Adding elements to vectors safely from C++11 threads
An answer to this question on Stack Overflow.
Question
My program needs to generate a large number of sample strings and since generating the strings is computationally intensive, I want to parallelize the process. My code is like this:
mutex mtx;
void my_thread(vector<string> &V, int length)
{
string s=generate_some_string(length); //computationally intensive part
mtx.lock();
V.push_back(s);
mtx.unlock();
}
int main()
{
vector<string> S;
while(S.size()<1000)
{
vector<thread> ths;
ths.resize(10);
for(int i=0; i<10;i++)
{
ths[i]=thread(my_thread,ref(S),100 );
}
for(auto &th: ths) th.join();
}
}
I get the "Double free or corruption" error when I run it.
Answer
Your code
Your use of threads looks generally correct, so the problem is likely with generate_some_string affecting a global state. You could fix this by either:
Using a better library.
Using MPI for parallelism as it will spawn processes which have separate memories.
Parallelism Philosophy
The above seems obvious in retrospect, so there's a question as to why it wasn't immediately apparent. I think this has something to do with the way you're achieving parallelism.
C++11 threads gives you a lot of flexibility, but it also requires that you construct your parallelism explicitly. Most of the time this is not what you want. It's easier, and less buggy, to give the compiler information about how it can parallelize your code and let it take care of the low-level details.
The following shows how you can do this using OpenMP: an industry-standard set of compiler-directives included in all modern compilers and used extensively in high-performance computing.
You'll notice that the code is generally easier to read than what you've written and, hence, easier to debug.
All code below will be compiled with the command (modified appropriately for your compiler:
g++ -O3 main.cpp -fopenmp
Solution 0: Use an easier form of parallelism
First off, I'd suggest using OpenMP for your parallelism. It's an industry standard, eliminates much of the pain of having to deal with threads, and allows you to express parallelism at a conceptual level.
Solution 1: Private Memory
You could solve your problem by having each thread write to its own private memory and then merging the private memories together. This avoids the mutex entirely, which may result in faster code and possibly avoids the problem you're experiencing altogether.
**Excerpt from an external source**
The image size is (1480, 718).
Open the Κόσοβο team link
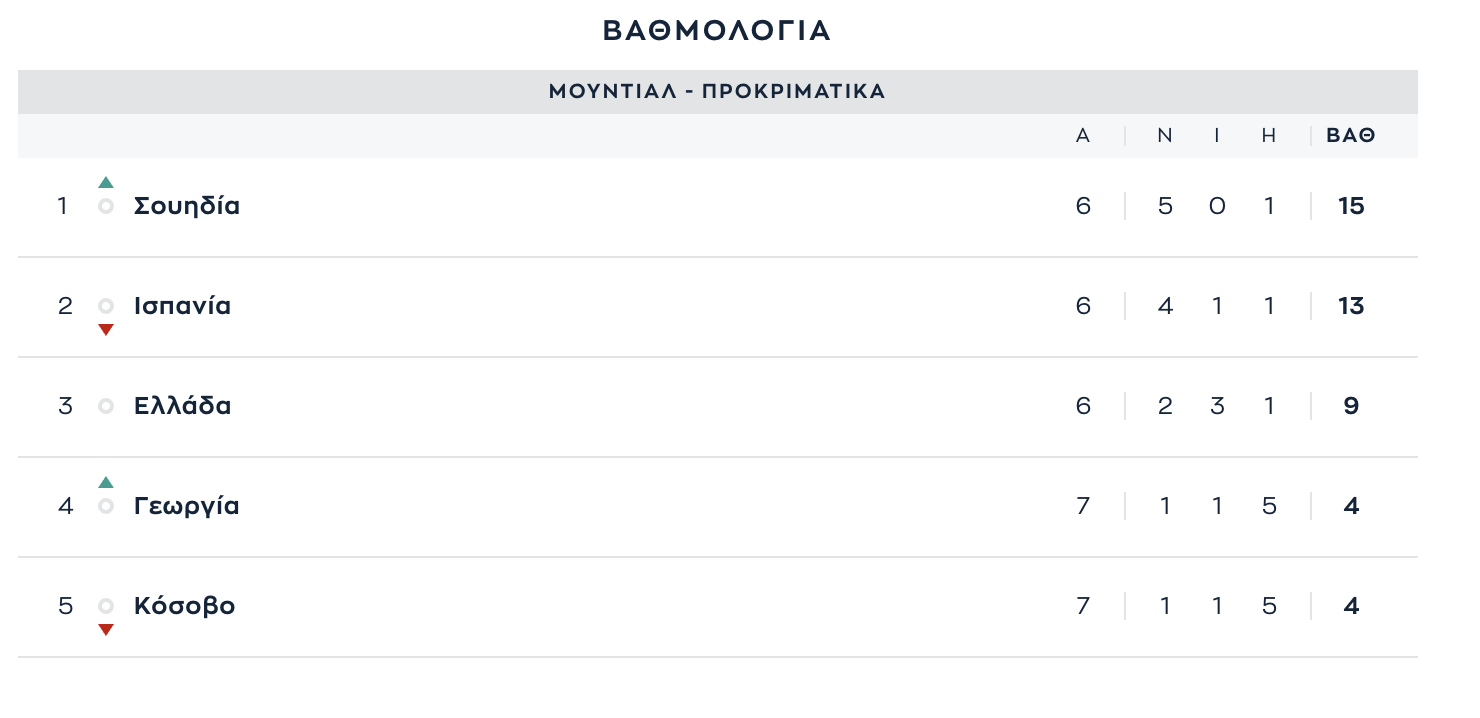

Note that each thread is producing multiple computationally-intensive strings, but that this work is automatically divided between the available threads. It is
#include <vector>
#include <string>
#include <omp.h>
#include <cmath>
#include <thread>
#include <chrono>
#include <iostream>
const int STRINGS_PER_LENGTH = 10;
const int MAX_STRING_LENGTH = 50;
using namespace std::chrono_literals;
//Computationally intensive string generation. Note that this function
//CANNOT have a global state, or the threads will maul it.
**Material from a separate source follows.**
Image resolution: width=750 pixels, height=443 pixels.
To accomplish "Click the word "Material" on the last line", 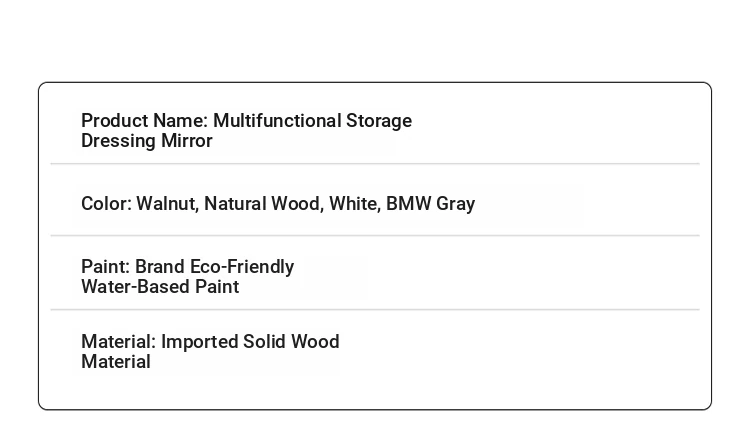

std::string GenerateSomeString(int length){
double sum=0;
for(int i=0;i<length;i++){
std::this_thread::sleep_for(2ms);
sum+=std::sqrt(i);
}
return std::to_string(sum);
}
int main(){
//Build a vector that contains vectors of strings. Each thread will have its
//own vector of strings
std::vector< std::vector<std::string> > vecs(omp_get_max_threads());
//Loop over lengths
for(int length=10;length<MAX_STRING_LENGTH;length++){
//Progress so the user does not get impatient
std::cout<<length<<std::endl;
//Parallelize across all cores
#pragma omp parallel for
for(int i=0;i<STRINGS_PER_LENGTH;i++){
//Each thread independently generates its string and puts it into its own
//private memory space
vecs[omp_get_thread_num()].push_back(GenerateSomeString(length));
}
}
//Merge all the threads' results together
std::vector<std::string> S;
for(auto &v: vecs)
S.insert(S.end(),v.begin(),v.end());
//Throw away the thread private memory
vecs.clear();
vecs.shrink_to_fit();
}
Solution 2: Use reductions
We can define a custom reduction operator to merge vectors. Using this operator in the parallel part of our code allows us to eliminate the vector of vectors and the clean-up afterwards. Instead, as the threads complete their work, OpenMP safely handles combining their results.
#include <vector>
#include <string>
#include <omp.h>
#include <cmath>
#include <thread>
#include <chrono>
#include <iostream>
using namespace std::chrono_literals;
const int STRINGS_PER_LENGTH = 10;
const int MAX_STRING_LENGTH = 50;
//Computationally intensive string generation. Note that this function
//CANNOT have a global state, or the threads will maul it.
std::string GenerateSomeString(int length){
double sum=0;
for(int i=0;i<length;i++){
std::this_thread::sleep_for(2ms);
sum+=std::sqrt(i);
}
return std::to_string(sum);
}
int main(){
//Global vector, must not be accessed by individual threads
std::vector<std::string> S;
#pragma omp declare reduction (merge : std::vector<std::string> : omp_out.insert(omp_out.end(), omp_in.begin(), omp_in.end()))
//Loop over lengths
for(int length=10;length<50;length++){
//Progress so the user does not get impatient
std::cout<<length<<std::endl;
//Parallelize across all cores
std::vector<std::string> private_memory;
#pragma omp parallel for reduction(merge: private_memory)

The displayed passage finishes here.